Quel roman ! Quel roman !
Époustouflant, prodigieux, exceptionnel... je ne vais pas trouver assez de qualificatifs pour rendre justice à ce chef-d'oeuvre.
Émile Zola nous emmène chez les mineurs et nous fait partager leur vie. L'immersion est saisissante parce que parfaitement réussie. L'écrivain ne se contente pas de présenter un texte à ses lecteurs, il le leur fait vivre.

Chaque tome des Rougon-Macquart offre des personnages forts, un décor merveilleusement bien décrit et une histoire prenante. En plus de cela, dans Germinal, tout est tellement réaliste, authentique, humain, vivant, que le lecteur est emporté dans les pages, qu'il vit tout de l'intérieur et ne fait plus de différence entre fiction et réalité.
Germinal est une expérience de lecture à part. Rare et intense.

Pendant plusieurs jours, j'ai vécu avec la famille Maheu et toutes les autres familles du coron.
Je me suis levée avant l'aube et préparée pour ma journée de travail. Je suis allée chercher ma lampe, bouée de survie dans les entrailles de la terre.
Je suis descendue dans la fosse. J'ai senti le froid et l'humidité, j'y ai trouvé l'obscurité.
J'ai marché pour aller rejoindre la taille qui m'avait été assignée. Je me suis courbée lorsque les voies s'amincissaient.
Durant des heures interminables, j'ai peiné dans les différents travaux de la mine.
J'ai connu l'extraordinaire solidarité de ces travailleurs pauvres mais dignes, j'ai partagé leurs maigres repas, j'ai vécu dans leurs maisons dépourvues du moindre confort.
J'ai vécu leurs vies de labeur et de peines.
J'ai ressenti l'inquiétude permanente de la Maheude qui se demande comment elle va faire pour nourrir ses enfants, j'ai partagé le quotidien de ces mineurs fatalistes et résignés de pères en fils, condamnés à vie comme l'étaient leurs parents et comme le seront leurs enfants, au "bagne souterrain".
En descendant dans la fosse, c'est une longue descente dans une autre époque, dans un autre monde, que j'ai effectuée.

Quand Étienne Lantier (fils de Gervaise Macquart de L'Assommoir) est arrivé avec ses aspirations justes et ses rêves utopistes, je l'ai suivi. Lorsqu'il a prononcé ses discours enflammés je me suis laissée emporter avec les autres mineurs. J'ai embrassé le désir de révolte qu'il avait fait naître, ressenti la soif de justice qui traversait tout le coron, compris sa légitimité.
J'ai rêvé d'un monde meilleur et j'ai espéré, d'un espoir fou et absolu.
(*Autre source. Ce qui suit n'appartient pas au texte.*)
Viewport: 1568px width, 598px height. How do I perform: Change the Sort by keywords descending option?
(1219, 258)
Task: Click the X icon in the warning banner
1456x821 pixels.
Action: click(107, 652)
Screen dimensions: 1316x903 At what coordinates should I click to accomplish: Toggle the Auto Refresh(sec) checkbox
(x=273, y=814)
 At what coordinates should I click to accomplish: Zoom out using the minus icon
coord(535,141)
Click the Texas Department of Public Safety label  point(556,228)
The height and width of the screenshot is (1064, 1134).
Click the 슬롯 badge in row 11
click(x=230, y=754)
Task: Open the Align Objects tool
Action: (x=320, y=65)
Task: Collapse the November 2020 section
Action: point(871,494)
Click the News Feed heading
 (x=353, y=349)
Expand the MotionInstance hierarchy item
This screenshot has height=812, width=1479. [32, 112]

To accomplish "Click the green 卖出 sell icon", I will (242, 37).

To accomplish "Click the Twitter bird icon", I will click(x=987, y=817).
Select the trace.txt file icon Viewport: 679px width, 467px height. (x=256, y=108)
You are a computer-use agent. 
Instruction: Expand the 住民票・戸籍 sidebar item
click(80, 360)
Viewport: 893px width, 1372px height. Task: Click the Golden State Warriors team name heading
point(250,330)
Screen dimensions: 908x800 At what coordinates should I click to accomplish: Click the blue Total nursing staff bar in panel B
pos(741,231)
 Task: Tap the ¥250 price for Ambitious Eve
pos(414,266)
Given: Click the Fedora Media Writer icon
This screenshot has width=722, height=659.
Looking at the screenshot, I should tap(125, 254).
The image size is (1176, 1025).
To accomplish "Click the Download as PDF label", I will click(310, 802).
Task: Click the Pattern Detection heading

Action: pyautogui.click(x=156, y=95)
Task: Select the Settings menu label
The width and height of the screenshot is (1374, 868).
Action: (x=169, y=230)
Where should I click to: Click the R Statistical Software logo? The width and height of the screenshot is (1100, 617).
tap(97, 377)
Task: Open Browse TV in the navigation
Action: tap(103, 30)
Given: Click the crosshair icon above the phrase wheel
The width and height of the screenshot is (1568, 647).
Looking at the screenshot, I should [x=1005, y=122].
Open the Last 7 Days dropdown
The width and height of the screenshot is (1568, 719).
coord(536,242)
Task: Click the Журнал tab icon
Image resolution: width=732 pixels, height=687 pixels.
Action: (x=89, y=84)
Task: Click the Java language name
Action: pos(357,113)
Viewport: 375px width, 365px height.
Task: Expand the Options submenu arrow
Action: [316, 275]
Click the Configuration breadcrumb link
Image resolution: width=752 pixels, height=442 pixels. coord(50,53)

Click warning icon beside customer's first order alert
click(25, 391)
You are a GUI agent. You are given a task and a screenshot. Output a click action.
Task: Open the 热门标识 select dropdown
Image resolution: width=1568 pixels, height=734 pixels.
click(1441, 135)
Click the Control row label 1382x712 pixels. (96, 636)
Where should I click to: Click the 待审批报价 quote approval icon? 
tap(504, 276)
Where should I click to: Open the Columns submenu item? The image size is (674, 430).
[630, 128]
Émile Zola est au sommet de son art dans ce roman magistral.
Je ne vais surtout pas vous raconter l'histoire (les "critiques" qui racontent tout m'exaspèrent car elles gâchent le plaisir du futur lecteur), et simplement donner mes ressentis sur certains aspects.

Le puits dans lequel Maheu et ses enfants en âge de travailler descendent m'a captivée.
L'auteur n'est pas avare d'expressions terribles pour le personnifier : il est "toujours affamé", il "engloutit" les mineurs, il a une "gueule" avec laquelle il semble "boire".
Au début, ce n'était qu'un nom, et puis il a fini par me fasciner, et par m'effrayer. À chaque fois qu'il apparaît dans le texte, la peur et un pressentiment de malheur arrivent avec lui.
D'ailleurs, ce "monstre", cette "bête", ce trou qui "avalait des hommes par bouchées de vingt et de trente, et d'un coup de gosier si facile, qu'il semblait ne pas les sentir passer" porte bien son nom : le Voreux.
Voreux comme "vorace", Voreux comme "dévore".

Les discours exaltés d'Étienne face aux mineurs en grève sont incroyables. Quelles pages ! Quel enthousiasme, quelle force de conviction, quelle fougue ! Zola montre là tout son talent de plume politique.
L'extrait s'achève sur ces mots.